Kirli bir pazarlığın kirli sonucu: “bir içeri, bir dışarı” anlaşması

18 Mart’ta Brüksel’de Başbakan Ahmet Davutoğlu ile Avrupa Birliği’ne (AB) üye 28 ülkenin devlet ve hükümet başkanları arasında mültecilerle ilgili bir anlaşma imzalandı. Bu anlaşma, kendilerini uygarlığın beşiği olarak lanse edenlerin ev sahipliğinde pek uygar bir törende imzalanmış barbarca bir anlaşmadır. AB emperyalistlerinin de, AKP Türkiyesi’nin de barbarlık coğrafyası hâline gelmesinde pay sahibi olduğu Ortadoğu’dan yaşamak ümidiyle göç etmek zorunda kalmış milyonlarca insanın geleceği üzerinden yapılan kirli bir anlaşmadır.
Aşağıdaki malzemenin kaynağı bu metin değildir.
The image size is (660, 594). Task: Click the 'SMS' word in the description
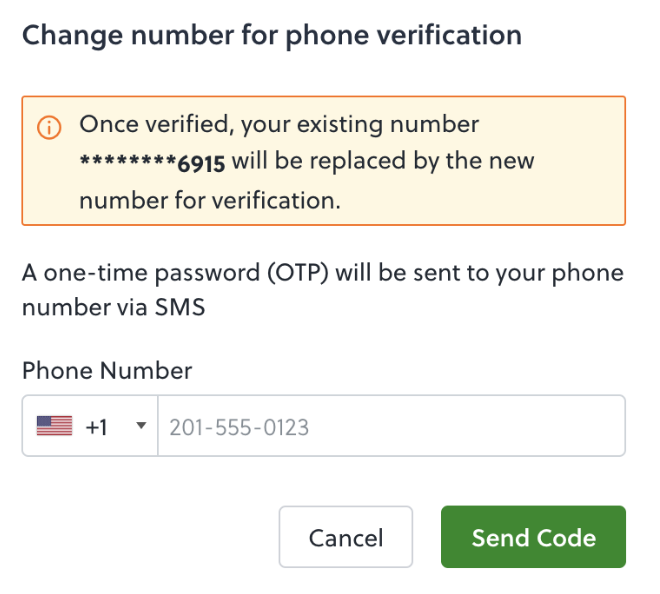tap(180, 307)
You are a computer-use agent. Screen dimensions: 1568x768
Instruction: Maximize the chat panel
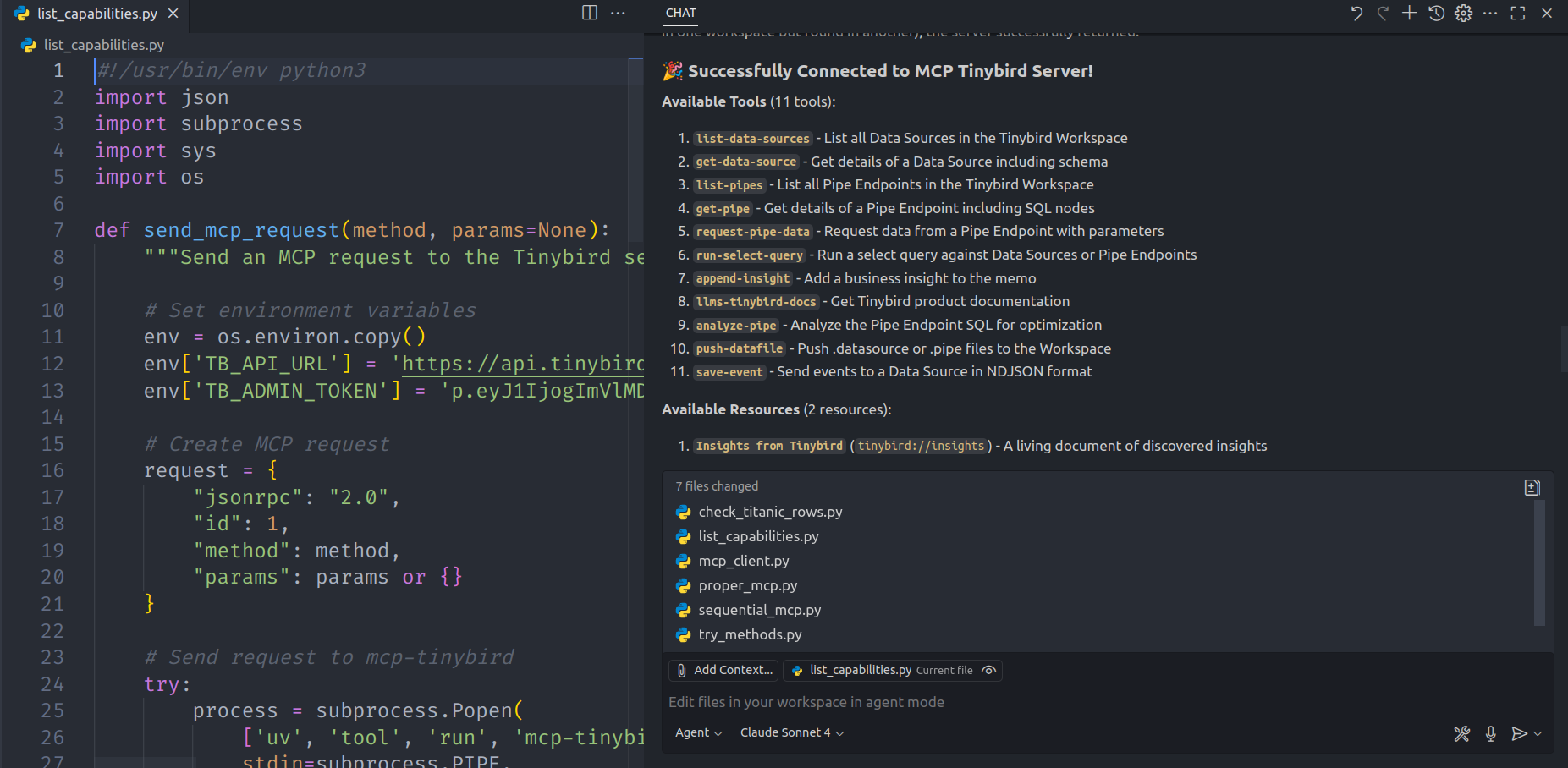1518,14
AB’nin mültecilere güvenli bölge olarak Türkiye’yi sunmasına ne demeli? “Müslüman kardeşlerimiz” lafını kaç kez duymuşuzdur, fakat o kardeşlere mülteci statüsü vermekten kaçınıyor Türkiye. Mülteci haklarından yararlanamayan “misafirler” için bir ülke ne kadar güvenli olabilir?
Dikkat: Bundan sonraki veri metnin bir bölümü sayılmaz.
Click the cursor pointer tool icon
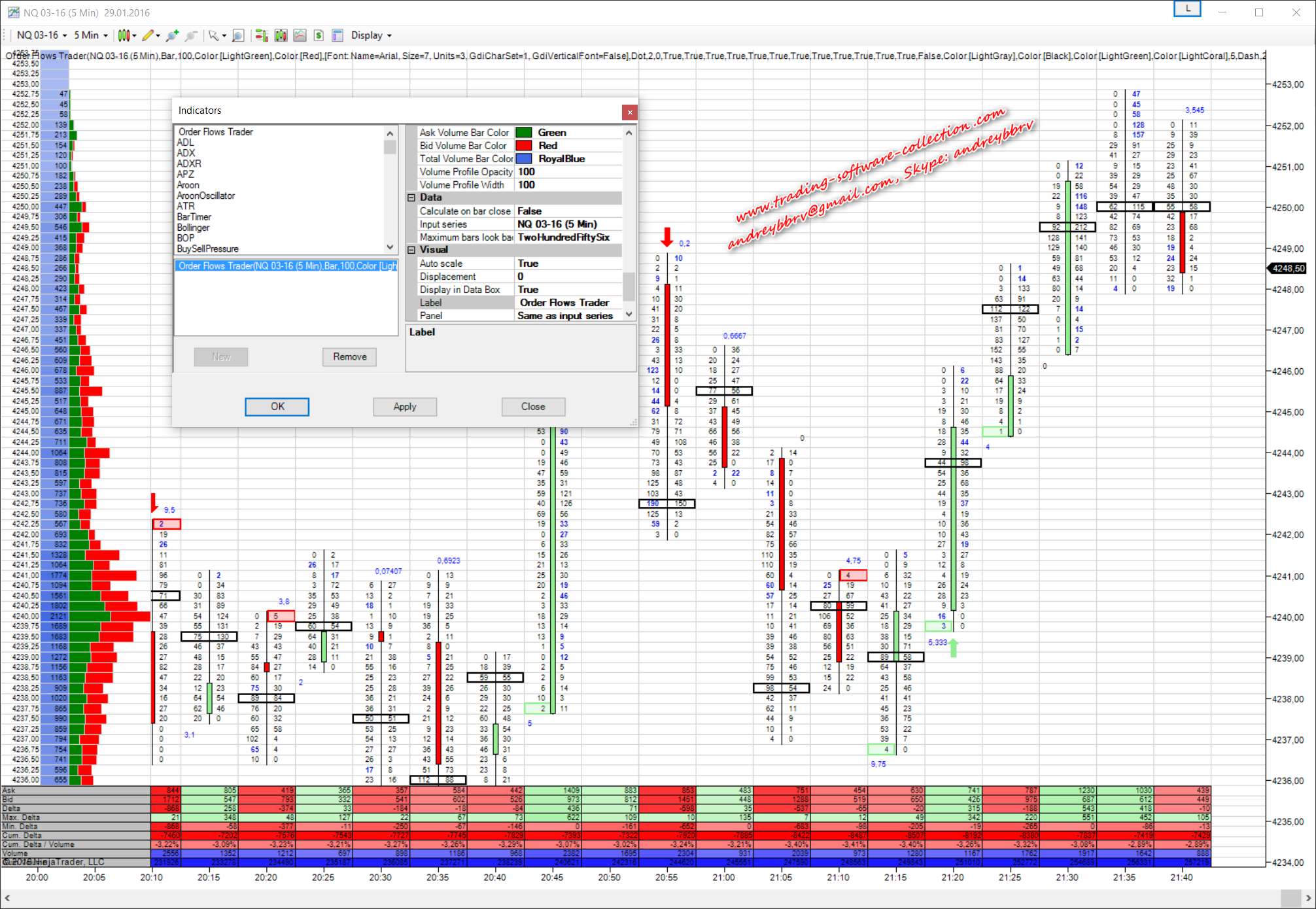 pyautogui.click(x=213, y=35)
Türkiye’de bugün 2,6 milyondan fazla Suriyeli mülteci bulunuyor. Fakat mülteci statüsü tanınmaması sebebiyle Suriyeliler en temel haklarından mahrum bırakılıyor. Mültecilerin %90’ı kamplar dışında, sefil koşullarda yaşıyor, işsizlikle boğuşuyor ve çok düşük ücretlerle çalışmak zorunda kalıyor. Bu nedenle içerdiği tüm zorluklara ve tehlikelere rağmen çok sayıda mülteci hâlâ Avrupa’ya gitmeye çalışıyor. Birçok insan Ege’de can vermeye devam ediyor. Tayyip Erdoğan ise Avrupa Komisyonu Başkanı Jean-Claude Juncker ile arasındaki basına sızan görüşme tutanaklarının da açıkça kanıtladığı gibi, AB’yi yeni göçmen dalgaları ile tehdit ederek tavizler koparmaya yöneliyor, bu sayede AKP hükümetinin uluslararası alanda yerlerde sürünen prestijini biraz olsun arttırmaya çalışıyor.

“Bir içeri, bir dışarı” anlamını taşıyan anlaşma ek bir koşul içeriyor: AB çapında içeri girebileceklerin sayısı bu yıl 72 bindir. Sadece Almanya’ya geçen yıl kabul edilenlerin sayısı 800 bin iken bu duruma ne demeli?

Kayserili pazarlığı

Davutoğlu’nun “Kayserili pazarlığı yaptık” demesini de unutmamalı; pazarlık sonuç vermiş olsa gerek ki 2 yılda 3 milyar yerine 3 yılda 6 milyar avro kopardı. Bu 6 milyar avro karşılığında Türkiye dünyanın en büyük mülteci kampına dönüştürülüyor. Mültecilerin nereye iskân edileceği ise başka sorunlar doğuruyor. Örneğin; Kahramanmaraş’ın Dulkadiroğlu İlçesi'ne bağlı bir Alevi köyü olan Sivricehüyük’e 25 bin kişilik bir kamp kurulması için çalışmalar başlayınca köylüler direnişe geçmiş bulunuyor.

Ne AB’ye ne de NATO’ya güvenmemeli

Sorun sadece mültecilerin geleceği de değil maalesef. NATO Ege’de Türkiye ile Almanya’nın inisiyatifiyle kaçak göçmen trafiğini engellemek için deniz kuvvetlerini görevlendirme kararı almış durumda. Ege sularında savaş gemisiyle mülteci avına çıkan NATO’nun bu sularda işi yoktur; gelecek savaşlara hazırlık için Karadeniz’i, Akdeniz’i, Ege’yi elinde tutmak isteyen NATO’yu bu sulardan kovmak gerekir! AB’nin uygarlık lafları safsatadan ibarettir. Avrupa işçisine de Ortadoğu’nun mültecisine de AB’den gelecek bir hayır yoktur. Bugün mültecilerin ezilmesi, işçi ve emekçileri sermaye karşısında zayıf bırakacaktır. O yüzden biz işçiler ve emekçiler olarak mültecilerle dayanışmalı, birlik olmalıyız ve ne AB’den ne de AKP’den bir çözüm çıkmayacağını bilerek çözümü kendi ellerimizle yaratmalıyız.


Bu yazı Gerçek Gazetesi'nin Nisan 2016 tarihli 78. sayısında yayınlanmıştır.